Texte source —
# # #

L’Union européenne (UE) fait face à une épreuve de vérité décisive. Fin janvier 2019, dans un manifeste paru dans plusieurs quotidiens européens1, Bernard-Henri Lévy et une trentaine d’intellectuels internationaux mettaient en garde contre la xénophobie et l’antisémitisme et appelaient à se mobiliser avant les élections européennes que l’on ne saurait « abandonner aux fossoyeurs ». Ils invitaient à reprendre « le flambeau d’une Europe qui, malgré ses manquements, ses errements et, parfois, ses lâchetés reste une deuxième patrie pour tous les hommes libres du monde ».
Que l’on partage ou non la tonalité dramatique de ce texte, il est incontestable que l’Union européenne traverse une crise qui menace son existence. Même des Européens convaincus jugent que l’avenir de l’UE est en jeu et que le danger de nouvelles guerres y est bien réel2. En Europe, l’ambiance est effectivement marquée par la peur : peur du chômage, d’une future diminution des retraites, du changement climatique, du terrorisme, des conflits aux frontières, des migrants et des réfugiés, de la perte de son identité et de sa culture. Tout ceci explique une bonne part de l’attrait exercé par les partis populistes.
Un rapide panorama social de l’Europe fait apparaître un tableau ambivalent3. En effet, 239 millions de personnes – un chiffre inégalé jusqu’ici – bénéficient d’un emploi dans l’Union. Le chômage tourne autour de 6,7 % et cinq millions de personnes sont désormais moins pauvres qu’en 2008. Cependant, 6 % de la population européenne se nourrit aux soupes populaires et la pauvreté augmente chez les chômeurs. Le constat est celui d’un sous-emploi structurel chez les personnes peu formées et d’une menace de pauvreté relative affectant 116 millions de citoyennes et citoyens de l’UE (pour la plupart, des parents isolés avec deux enfants à charge). Les conditions de l’emploi se précarisent, le nombre de travailleurs pauvres augmente et le chômage des jeunes dans les pays du sud de l’Europe demeure un scandale. Le fossé entre riches et pauvres ne cesse de se creuser.
Bien trop peu d’attention a été accordée jusqu’ici à la crise démographique. Alors qu’en 2016, 19 % de la population de l’UE était âgée de plus de 65 ans, cette classe d’âge représentera 30 % de la population en 2050: un rythme qui nous mène droit à l’effondrement des systèmes de sécurité sociale. L’immigration est devenue indispensable pour maintenir une pyramide des âges équilibrée, durable et capable d’affronter l’avenir. Mais on ne peut occulter non plus le défi que constituent les migrations de populations des pays de l’est de l’Union vers l’ouest. La Roumanie a ainsi perdu 3,2 millions d’habitants depuis 1989, la Pologne 2,5 millions.
L’immigration est devenue indispensable pour maintenir une pyramide des âges équilibrée, durable et capable d’affronter l’avenir.

# # #

Consignes —
A. Répondez à ces questions d'après le texte sur l'Union européenne :
(i) Combien de personnes occupent un emploi dans l'Union ?
(ii) Quelle part de la population de l'UE aura plus de 65 ans en 2050 ?
(iii) Combien d'habitants la Roumanie a-t-elle perdus depuis 1989 ?
B. Modifiez les lignes de la liste, depuis celle qui contient « Politykę Prywatności (216, 2544) » jusqu'à la fin de la liste, en remplaçant « sklepy » par « hurtownie » et en laissant tout le reste intact.

Données fournies —

# # #

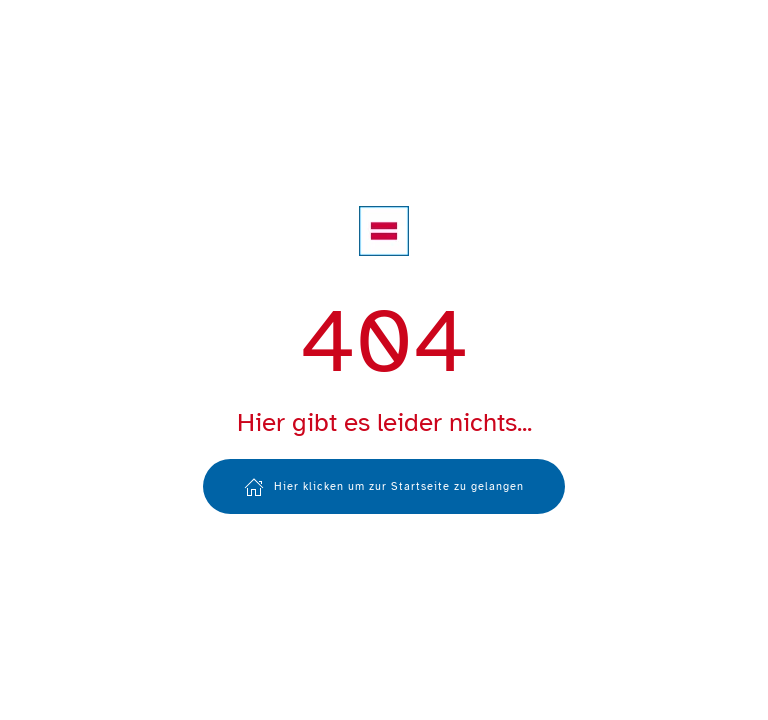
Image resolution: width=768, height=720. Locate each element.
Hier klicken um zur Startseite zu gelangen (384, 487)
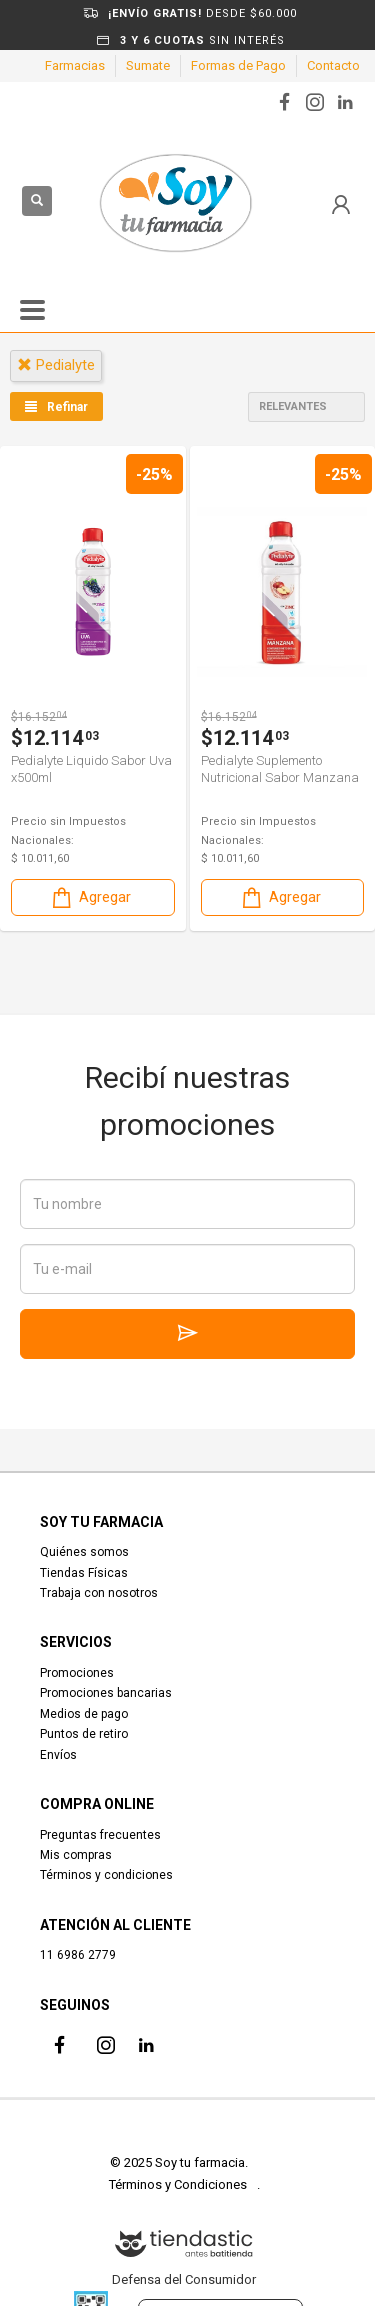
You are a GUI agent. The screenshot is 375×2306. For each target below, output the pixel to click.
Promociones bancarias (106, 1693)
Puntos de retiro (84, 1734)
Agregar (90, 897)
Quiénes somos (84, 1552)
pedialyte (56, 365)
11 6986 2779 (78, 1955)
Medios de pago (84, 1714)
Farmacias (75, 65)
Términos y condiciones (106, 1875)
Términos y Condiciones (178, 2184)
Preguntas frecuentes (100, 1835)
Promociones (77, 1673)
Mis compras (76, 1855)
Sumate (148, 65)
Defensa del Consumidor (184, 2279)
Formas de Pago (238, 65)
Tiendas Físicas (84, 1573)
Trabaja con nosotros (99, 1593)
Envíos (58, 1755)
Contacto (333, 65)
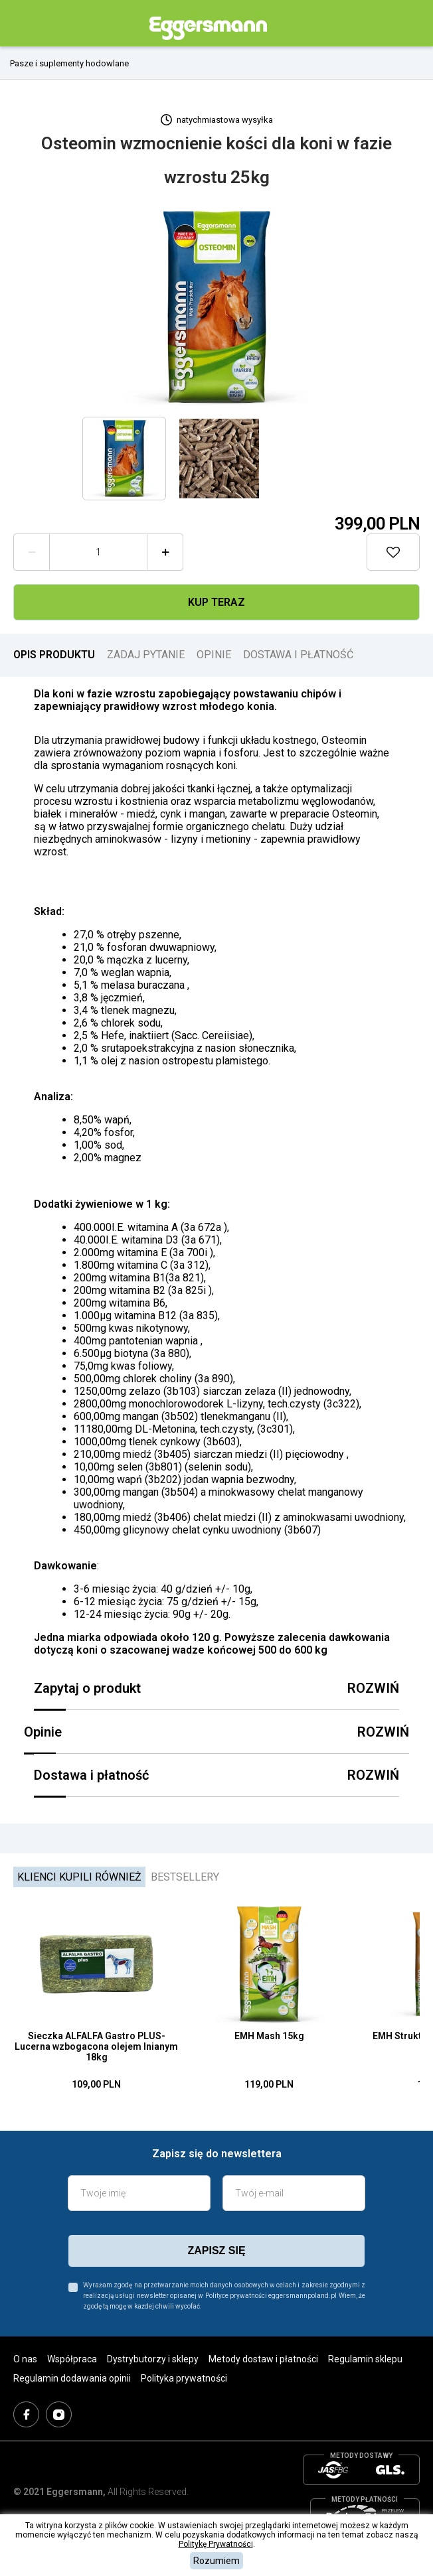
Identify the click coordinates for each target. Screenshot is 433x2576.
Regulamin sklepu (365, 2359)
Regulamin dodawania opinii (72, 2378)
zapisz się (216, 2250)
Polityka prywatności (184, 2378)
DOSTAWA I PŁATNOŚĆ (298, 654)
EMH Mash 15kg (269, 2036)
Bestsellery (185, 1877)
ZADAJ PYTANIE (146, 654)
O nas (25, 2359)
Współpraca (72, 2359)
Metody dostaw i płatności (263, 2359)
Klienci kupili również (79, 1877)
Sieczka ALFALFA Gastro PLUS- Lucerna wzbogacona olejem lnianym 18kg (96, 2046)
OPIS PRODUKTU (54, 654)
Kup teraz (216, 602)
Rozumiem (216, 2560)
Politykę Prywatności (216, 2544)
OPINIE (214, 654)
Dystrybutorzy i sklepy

# # #

Corrigés —
A.
(i) 239 millions de personnes.
(ii) 30 % de la population.
(iii) 3,2 millions d'habitants.

B.
Politykę Prywatności (216, 2544)
OPINIE (214, 654)
Dystrybutorzy i hurtownie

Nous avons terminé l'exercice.